→ **提示された文章**:
____

サイモン・シネックという人が書いたこの「WHYから始めよ!」という本は一時期日本でも話題となりました。
というのも、このサイモン・シネックは、TEDという日本でも人気のスピーチサイトで、この「WHYから始めることの重要性」についてスピーチして、それが話題となっていたんですね。
その内容が書籍化されたのがこの本で、アメリカでも日本でも売れたようです。
最近はビジネスをやっていく上で「共感」というのがキーワードになってきている、というのはこのブログでもお伝えしてきたのですが、その「共感」に直結してくるのがこの「WHY」の部分です。
今更ながらこの本から学ぶことが多いと感じたので、その内容をザックリ(自分の覚えもかねて)紹介したいと思います。
「操作」ではなく「鼓舞(インスパイア)」させろ!
まず、この本での前提として、ビジネスとして大事なのは
顧客を「操作(マニピュレイト)する」ことではなく、「鼓舞(インスパイア)する」ことだ
とされています。
顧客を「操作する」とは?
顧客を「操作する」というのは簡単に言えば、その商品やサービスの
- スペック
- 価格
- 他社に対する優位性
などを並べたて「欲しい」と思わせて買わせる、というものです。
これはそうやって書くと別に違和感はないですし、ほとんどの企業はそこにフォーカスして広告やテレビCMを流していると思います。
ただ、サイモン・シネックは
「そういったやり方は継続しない」
と言っています。
単発での売上げには貢献するかもしれないけれど、顧客が「次も買おう」と思わせることが難しい。つまり、前の商品やサービスに対してさらに「スペックを向上」させたり「価格を下げる」ということをしなければいけなくなる、ということです。

____

→ **資料**:
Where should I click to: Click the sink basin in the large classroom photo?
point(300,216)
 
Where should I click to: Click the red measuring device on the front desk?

____

→ **今回の課題**:
1. 「WHYから始めよ!」の紹介文について、次の問いに答えてください。
(a) サイモン・シネックが「WHYから始めることの重要性」をスピーチした場はどこですか。
(b) 最近のビジネスでキーワードになってきていると述べられている言葉は何ですか。
(c) 顧客を「操作する」際に並べたてるものとして挙げられている三つは何ですか。
2. 「WHYから始めよ!」の紹介文を、最後の文の後から書き継いでください。

→ **課題ごとの解答**:
1.
(a) TED
(b) 共感
(c) スペック、価格、他社に対する優位性

2.
これはこの本では
「WHATを売っている」
ということにカテゴライズされます。
つまり、その商品やサービスが「何か?」ということにフォーカスして、それを売っている、ということです。
顧客を「鼓舞する」とは?
一方、顧客を「鼓舞する」といのは、簡単に言えば
理念に共感してもらって自ら動いてもらう
ということです。
これはその商品やスペックなどではなく、その商品を「なぜ開発したのか?」ということを伝えることが重要で、それがこの本のテーマである
WHY
の部分に当たるものです。
このWHYを語ることによって、顧客を鼓舞することができ、顧客からファンになり、ビジネスが長期的に持続可能なものとなります。
WHYを語れば共感が生まれる
WHYはその企業や商品・サービスの理念などを言語化したものです。
なので具体的な数字で表せるものではなく抽象的なものなのですが、それを表現することによって顧客に共感が生まれます。
ただ、このWHYは言語化するのが非常に難しいです。
例えば「この人となぜ結婚したのか?」という問いに対して、WHATで答えるのは簡単です。
「お金持ちだから」とか「優しいから」っていうのがWHATの答えなのですが、ただそれは他の人との比較になるため、もっとお金持ちの人や、もっと優しい人が現れたらそちらに向いてしまうということになります。
これがWHYで表現しようとすると「ただ何となく居心地が良いから」みたいなぼんやりとした答えにしかならないんですよね。
ただ、それがWHYの答え方で、そういった内面的な理念などを、いかに言語化して伝えるかっていうのが重要になってきます。
だから、ほとんどの企業はWHATを語ることしかしていないため、他社との価格競争などで疲弊していきます。
WHATを語ったDELL、WHYを語ったApple
この本では、「WHATを語って失敗した企業」と「WHYを語って成功した企業」の対比として色々な企業の事例が出てきます。
その中でも良く登場するのがDELLとAPPLEの対比です。
同じコンピュータメーカーと認識されがちな2社ですが、WHATを語ったDELLとWHYを語ったAppleで大きな差が生まれています。
WHATを語ったDELL
一時期、MP3デバイスが流行したとき実はDELLもそのMP3事業に乗り出しています。
ただ、ほとんどの人がDELLがMP3を作っていたことなんて知らないはずです。
というのも、DELLは「自分たちはコンピューターを作っている会社だ」というWHAT(何を作っている会社か)を常に打ち出してきたので、コンピュータ以外のMP3デバイスを打ち出しても顧客がついてこれなかったんですね。
つまり共感が起こらなかったわけです。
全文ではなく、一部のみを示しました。